Sapior asked delegates at the recent NHS Alliance 2008 conference to score their organisations’ enforcement of the Confidentiality policy in terms of using de-identified patient data for commissioning, performance management, clinical audit and other secondary purposes.

Most respondents scored their organisations very well with over a quarter scoring 5 out of a possible 6. 36% of organisations scored in the middle of the spectrum (3 or 4 out of 6).

However, remarks from respondents indicated that many, including those in key management roles, were simply guessing on their organisations data privacy practices. “We must be here (5 of 6) because data privacy is important,” said one non-exec director.

Not surprisingly, there were also mixed responses from within organisations. One Chief Executive scored the PCT at an impressive 5 out of 6, whilst a Finance Manager from the same PCT scored it at 2, saying “Don’t tell my CE. We have a lot to do in this area.”

Whilst not an accurate measurement tool, the goal of the quiz was to encourage delegates to give mindspace to the high profile issue of data privacy and security. In particular, to the ongoing practice of using identifiable patient data for secondary purposes which conflicts with Confidentiality policy.

About the quiz

Respondents were asked to consider six areas where patient data is used for secondary purposes. (See below) Organisations were given credit for each secondary use area the respondent believed it was using de-identified patient data. For example, if an organisation was using any de-identified data for commissioning work and public health, the respondent could claim a score of 2 out of 6.

Clearly, scoring for the Mind the Gap quiz is very generous and not an accurate measurement. For example, an organisation using a single set of de-identified data for clinical audit would receive full credit for that area even if it was also using many identifiable data sets for other clinical audit work.

Notably, not a single delegate responded that it was “Not my responsibility”. Several were comfortable with guessing on their responses, although 15% said they didn’t know for sure whether de-identified data was being used or not.

Areas of Secondary use:

  • Checking quality of care (e.g. clinical audit)
  • Managing NHS spending (e.g.
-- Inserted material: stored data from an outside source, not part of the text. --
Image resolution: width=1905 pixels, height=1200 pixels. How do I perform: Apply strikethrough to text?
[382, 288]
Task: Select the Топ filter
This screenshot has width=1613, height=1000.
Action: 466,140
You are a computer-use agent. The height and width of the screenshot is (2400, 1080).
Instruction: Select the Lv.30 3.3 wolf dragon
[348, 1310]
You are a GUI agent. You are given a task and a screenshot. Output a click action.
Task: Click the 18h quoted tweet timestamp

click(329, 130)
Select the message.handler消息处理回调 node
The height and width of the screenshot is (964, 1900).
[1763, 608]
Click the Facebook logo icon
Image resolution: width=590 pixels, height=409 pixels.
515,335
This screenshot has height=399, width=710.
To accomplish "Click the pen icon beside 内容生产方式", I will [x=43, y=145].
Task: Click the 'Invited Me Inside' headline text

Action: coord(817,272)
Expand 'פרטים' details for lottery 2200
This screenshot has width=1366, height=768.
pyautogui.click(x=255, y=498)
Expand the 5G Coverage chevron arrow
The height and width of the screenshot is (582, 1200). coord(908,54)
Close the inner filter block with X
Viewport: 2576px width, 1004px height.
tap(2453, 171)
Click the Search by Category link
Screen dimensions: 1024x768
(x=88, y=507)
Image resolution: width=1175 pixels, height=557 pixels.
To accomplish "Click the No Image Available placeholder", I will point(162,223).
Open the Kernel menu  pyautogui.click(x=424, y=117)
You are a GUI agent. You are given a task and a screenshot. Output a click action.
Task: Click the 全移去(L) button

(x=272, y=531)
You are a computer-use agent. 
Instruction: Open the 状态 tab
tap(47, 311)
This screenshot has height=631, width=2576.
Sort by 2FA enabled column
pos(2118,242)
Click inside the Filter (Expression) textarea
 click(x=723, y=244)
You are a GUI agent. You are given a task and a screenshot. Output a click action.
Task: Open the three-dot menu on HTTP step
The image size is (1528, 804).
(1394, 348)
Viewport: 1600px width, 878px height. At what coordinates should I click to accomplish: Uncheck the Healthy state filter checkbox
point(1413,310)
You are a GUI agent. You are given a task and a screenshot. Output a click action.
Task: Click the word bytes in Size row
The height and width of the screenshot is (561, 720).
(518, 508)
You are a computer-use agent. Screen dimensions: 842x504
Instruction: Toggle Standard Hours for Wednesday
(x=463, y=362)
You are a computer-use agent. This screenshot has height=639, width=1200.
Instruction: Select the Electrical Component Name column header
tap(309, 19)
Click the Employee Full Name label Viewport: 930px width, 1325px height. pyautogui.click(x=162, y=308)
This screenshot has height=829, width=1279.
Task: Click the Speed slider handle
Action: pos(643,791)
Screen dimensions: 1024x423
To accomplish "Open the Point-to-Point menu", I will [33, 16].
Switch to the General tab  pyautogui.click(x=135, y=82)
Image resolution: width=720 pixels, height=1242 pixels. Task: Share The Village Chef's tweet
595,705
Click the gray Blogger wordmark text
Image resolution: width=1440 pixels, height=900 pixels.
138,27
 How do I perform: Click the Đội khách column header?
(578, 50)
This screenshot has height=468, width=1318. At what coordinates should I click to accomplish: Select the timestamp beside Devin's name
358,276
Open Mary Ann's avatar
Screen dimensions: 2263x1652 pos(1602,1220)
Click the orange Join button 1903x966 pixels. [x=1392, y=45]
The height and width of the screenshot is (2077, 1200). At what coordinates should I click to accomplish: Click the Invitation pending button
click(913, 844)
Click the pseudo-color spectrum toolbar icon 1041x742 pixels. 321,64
PbR, PBC, QMAS)
  • Managing health service (e.g. commissioning)
  • Investigating healthcare concerns/complaints
  • Protecting public health
  • Supporting research
Breakdown of Scoring
# of secondary use areas using de-identified patient data # of respondents Percentage*
Don’t know 6 15%
1 1 3%
2 3 8%
3 7 18%
4 7 18%
5 10 26%
6 5 13%
Mean score: 3.5
Median score: 4

*Total percentage greater than 100 due to rounding.